Head and shoulders photo of Kathy Quarles-Moore

Clinical teaching award: Kathy Quarles-Moore

Pharmacy professor thinks of her students like her own children



Kathy Quarles-Moore 
Assistant professor, clinical pharmacy and outcomes sciences, College of Pharmacy, lab director of community and compounding labs 
B.S. Pharmacy, University of South Carolina 
2021 Clinical Practice Teaching Award 
Joined UofSC in 2008  

Dr. Walt Sowell taught my therapeutics class, and he would have a smile on his face every single day. He always had a positive outlook — so much so that you didn’t want to disappoint him. I wanted to make an ‘A’ in that class, and I did. I was there early, I would ask questions after class. He was my role model. He was the faculty adviser for Christian Pharmacists Fellowship International and because of him, I joined that organization. As his student, I just wanted him to be proud of me. I wanted to hear him say ‘good job’ or ‘that was great.’ It also inspired me to learn more on my own.  

When you're a pharmacist and you have rotation students, you're always teaching. And with your patients, you're always teaching. I never thought I would be a teacher here in the university. But once I was, I was going to be like Walt with that smile on my face because you never know how much you can impact somebody. One day he acknowledged my passion for pharmacy. I didn’t know that anybody recognized that in me until he said something. So that was an aha moment. 

I always smile at my students. I genuinely take on these students like they’re my own children — my family calls me a mother hen. I'm going to love them tough, but I'm going to love them well. I think when these P-1 pharmacy students come in, they’re scared to death. They know it's going to be tough. And here comes this teacher who smiles at them and knows their names by the second week.  

I want to teach the whole person. When I walk around to each compounding station, I talk about not only what they are compounding, but also their lives as well. Every semester during the emulsions lab, I bring in ice cream for them. This shows students that what I am teaching them to make is around them every day; it’s not just in the pharmacy. And let me tell you, they never forget that ice cream is an emulsion. 

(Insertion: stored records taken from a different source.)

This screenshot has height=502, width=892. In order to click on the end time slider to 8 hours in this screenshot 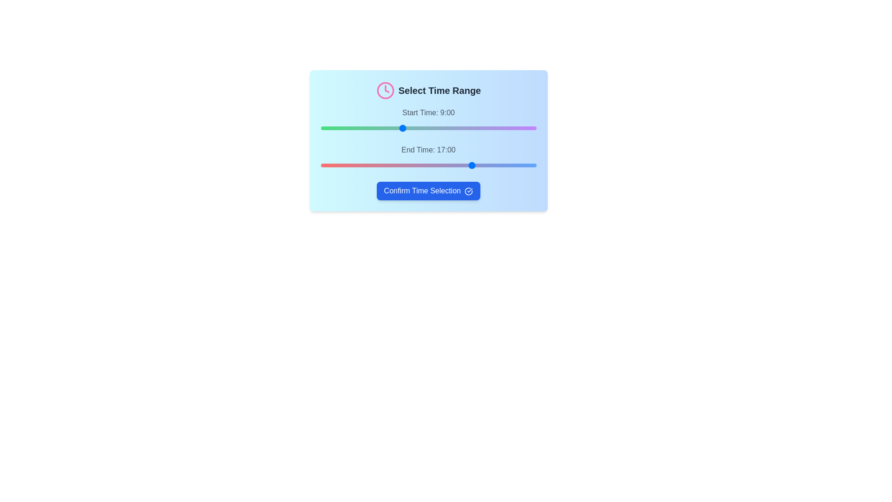, I will do `click(392, 164)`.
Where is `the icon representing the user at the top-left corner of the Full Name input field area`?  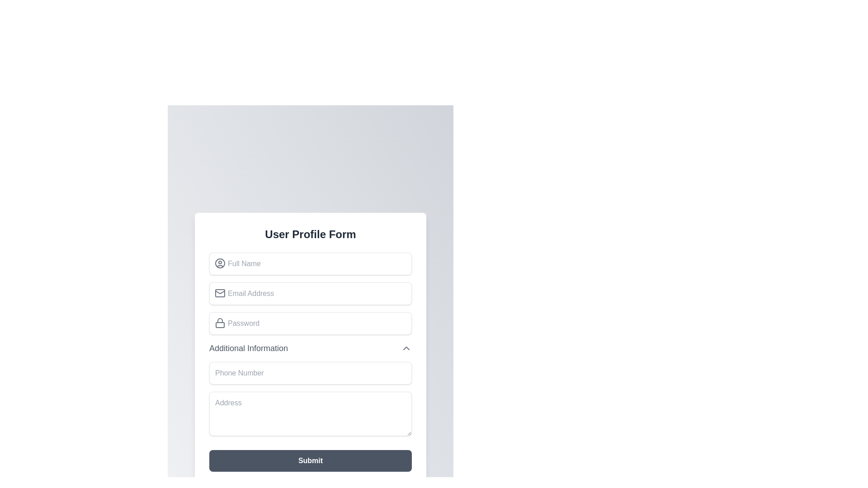 the icon representing the user at the top-left corner of the Full Name input field area is located at coordinates (220, 263).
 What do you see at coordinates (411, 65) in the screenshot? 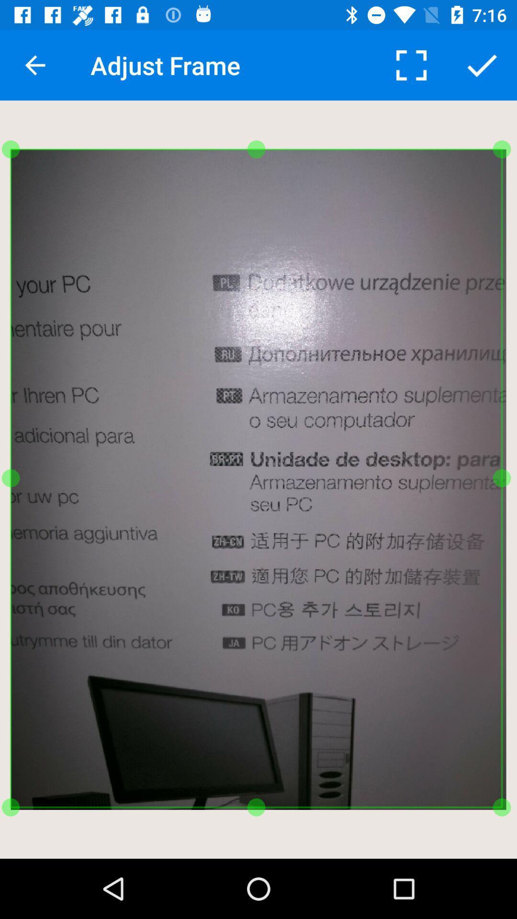
I see `item to the right of the adjust frame` at bounding box center [411, 65].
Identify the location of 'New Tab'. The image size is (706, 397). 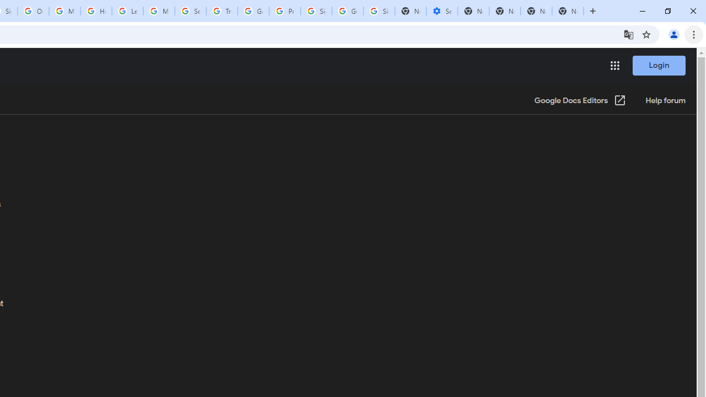
(567, 11).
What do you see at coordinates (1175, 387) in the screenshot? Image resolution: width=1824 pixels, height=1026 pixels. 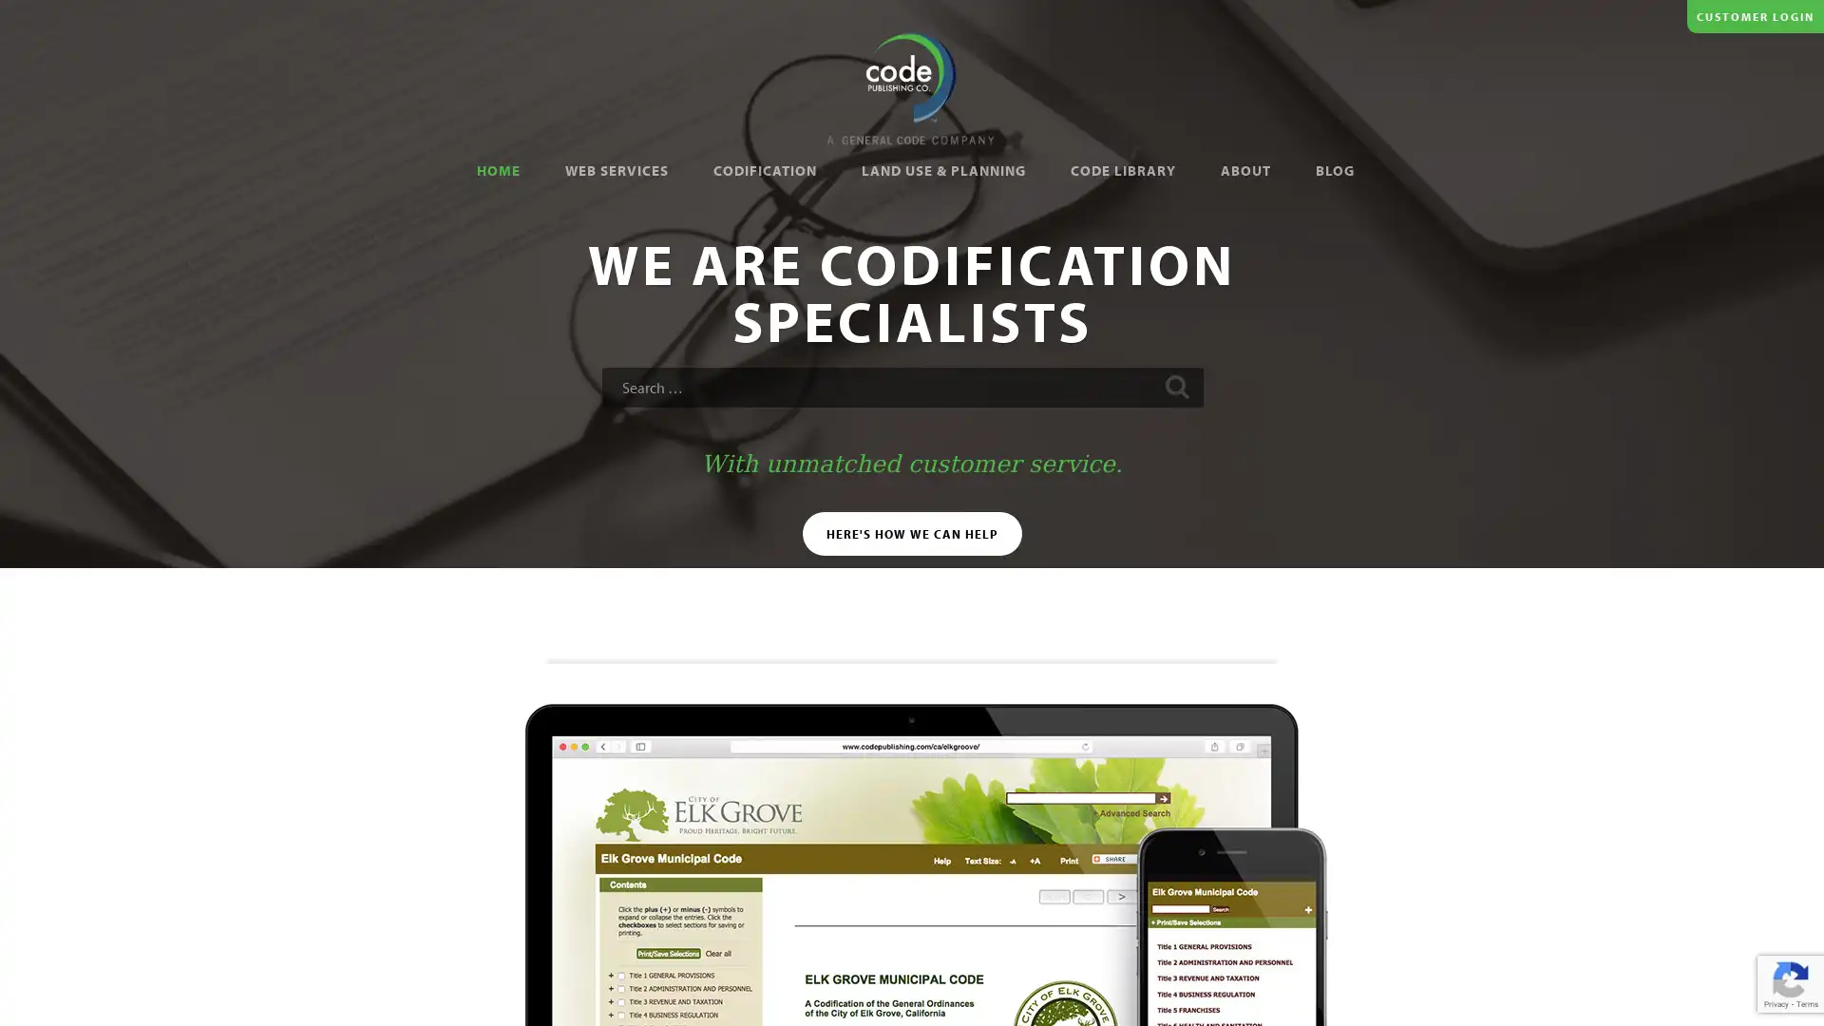 I see `Search` at bounding box center [1175, 387].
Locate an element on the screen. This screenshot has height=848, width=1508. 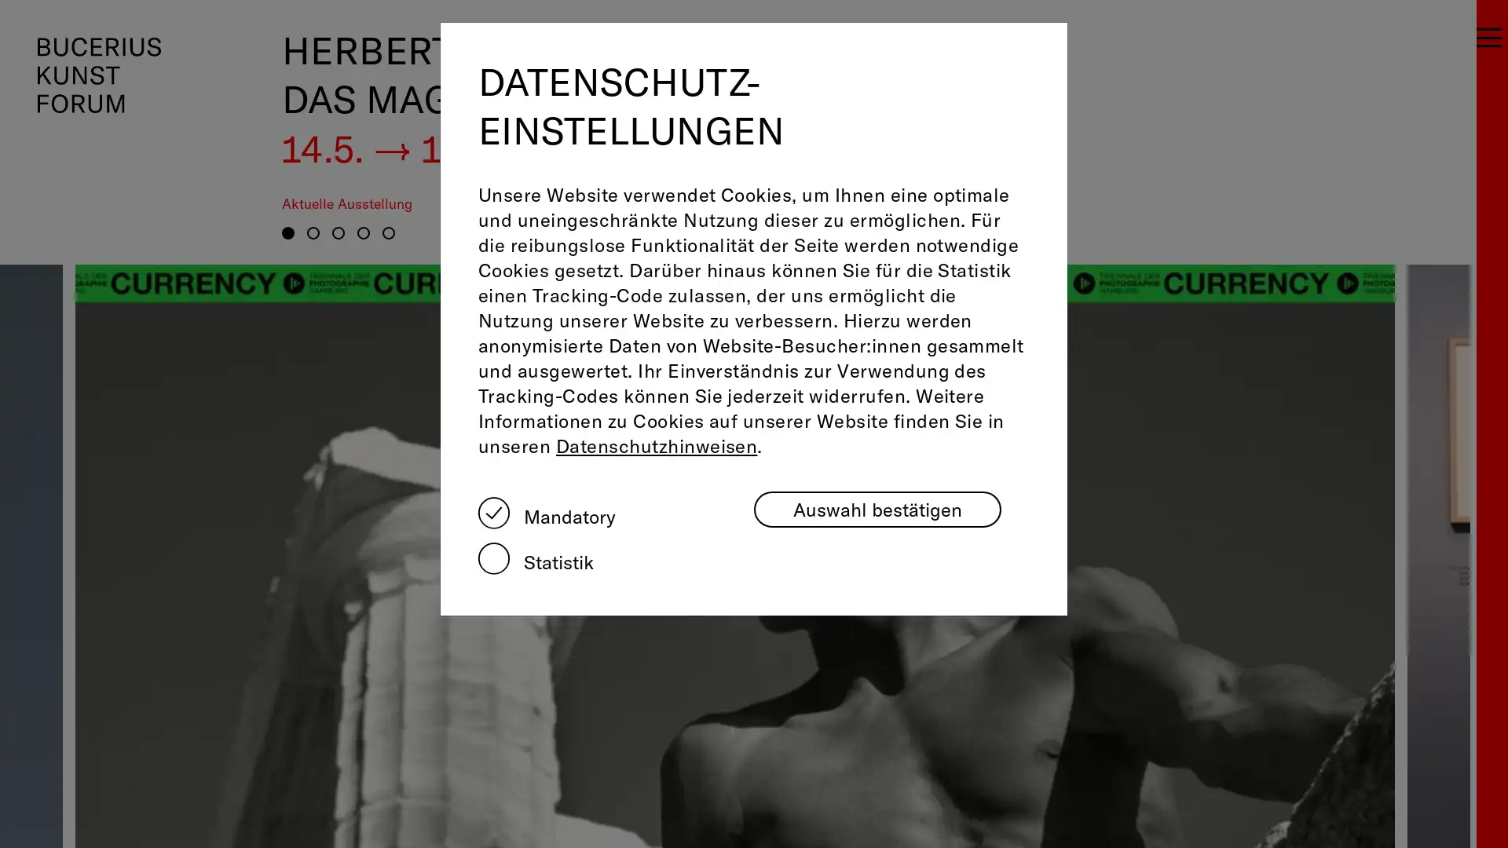
Auswahl bestatigen is located at coordinates (877, 509).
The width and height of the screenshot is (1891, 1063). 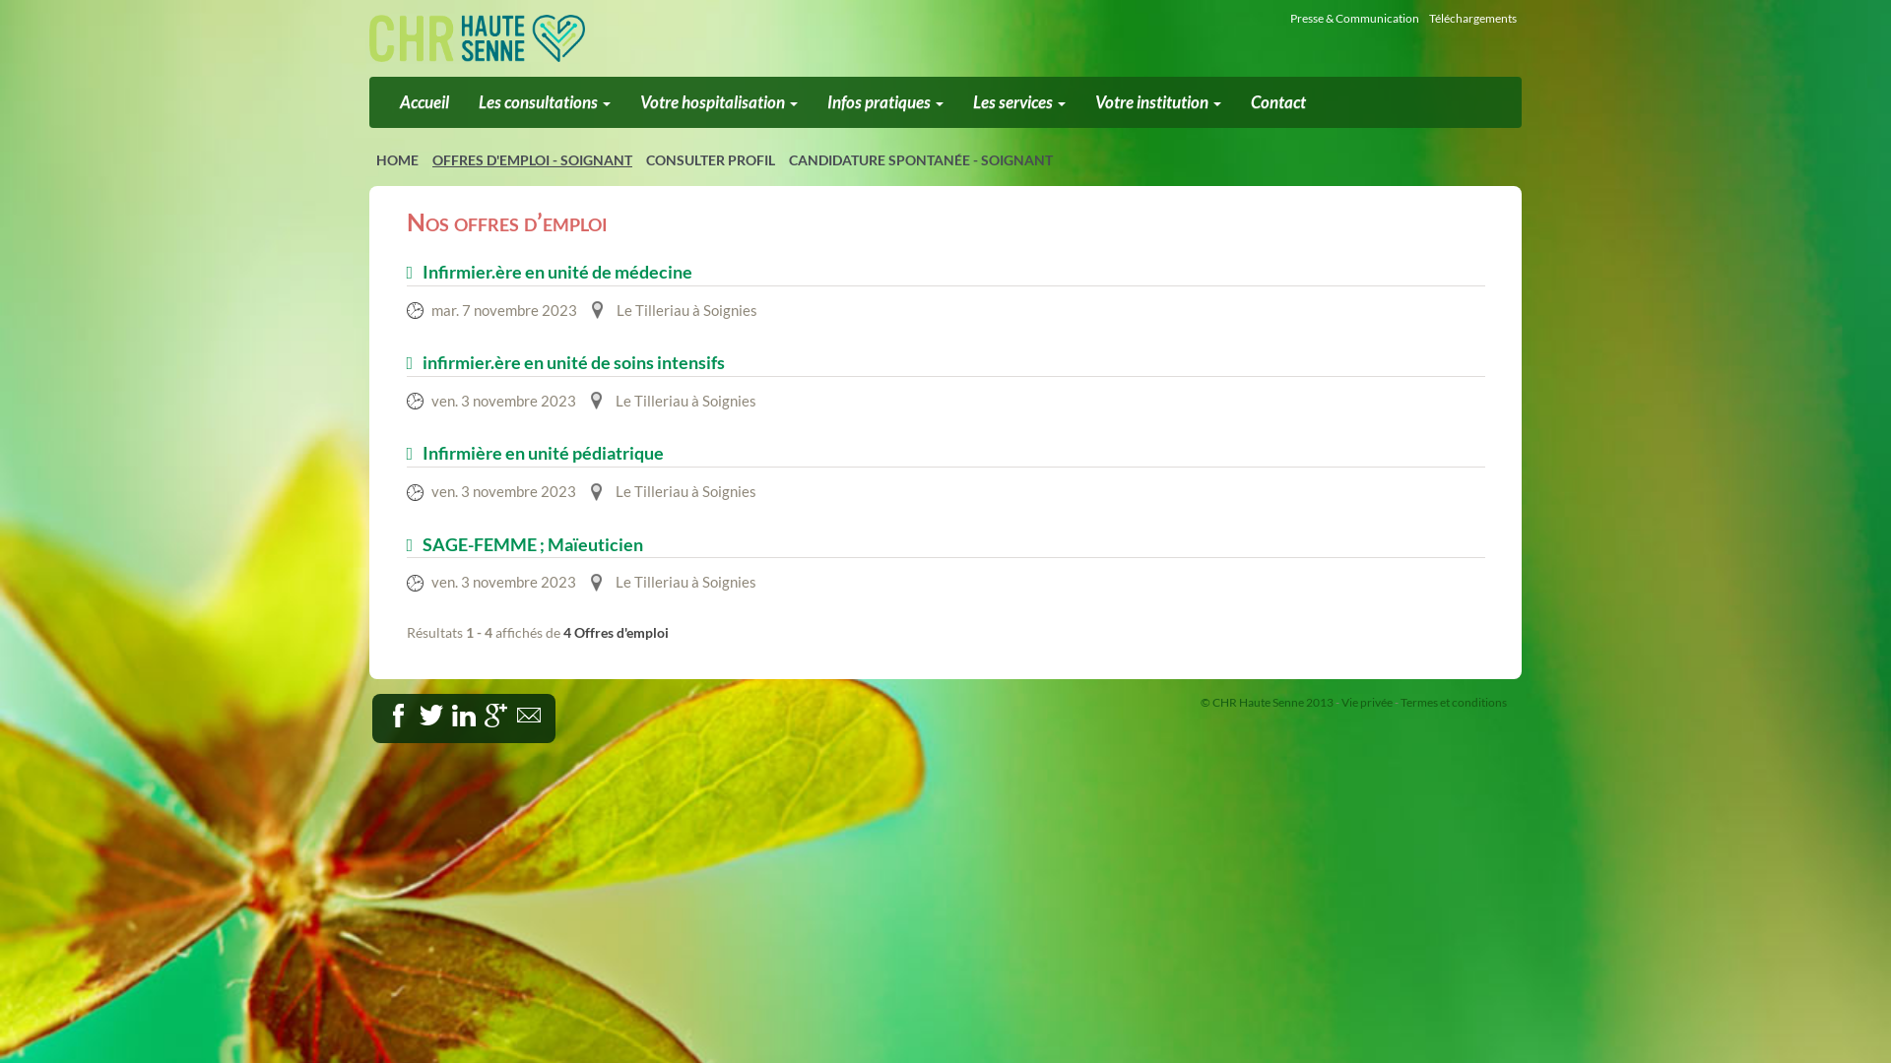 What do you see at coordinates (883, 102) in the screenshot?
I see `'Infos pratiques'` at bounding box center [883, 102].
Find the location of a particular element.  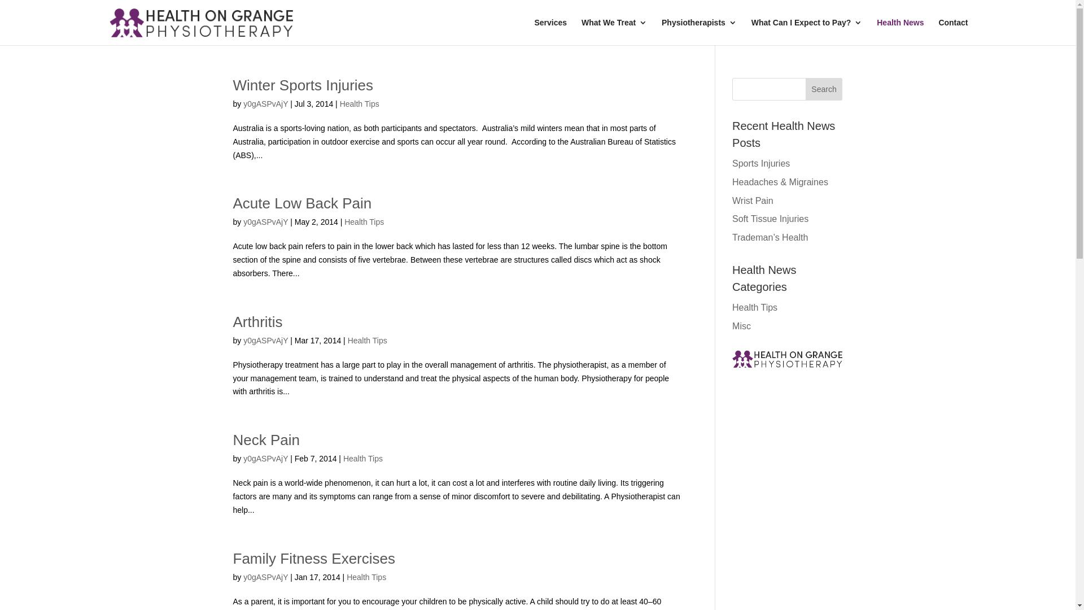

What really has benefited me is having my P4 rotation students with me because I will ask them about things we did in earlier classes in P1 and P3. I’ll ask, ‘Is there anything different that I should do or could do? What would benefit you in that class? Did you like the way we did this?’ And I'll get feedback from them, and they know I am open-minded enough to hear it. And it gives me so many different perspectives, and sometimes I get good ideas out of it.  

You don’t even realize when you’re making an impact until a former student contacts you and says how your encouragement helped him land his dream job or now you are collaborating with former students who are now colleagues. 

Basically, I get paid for doing something that I absolutely love. I love every aspect of pharmacy. I love my students. I love my patients.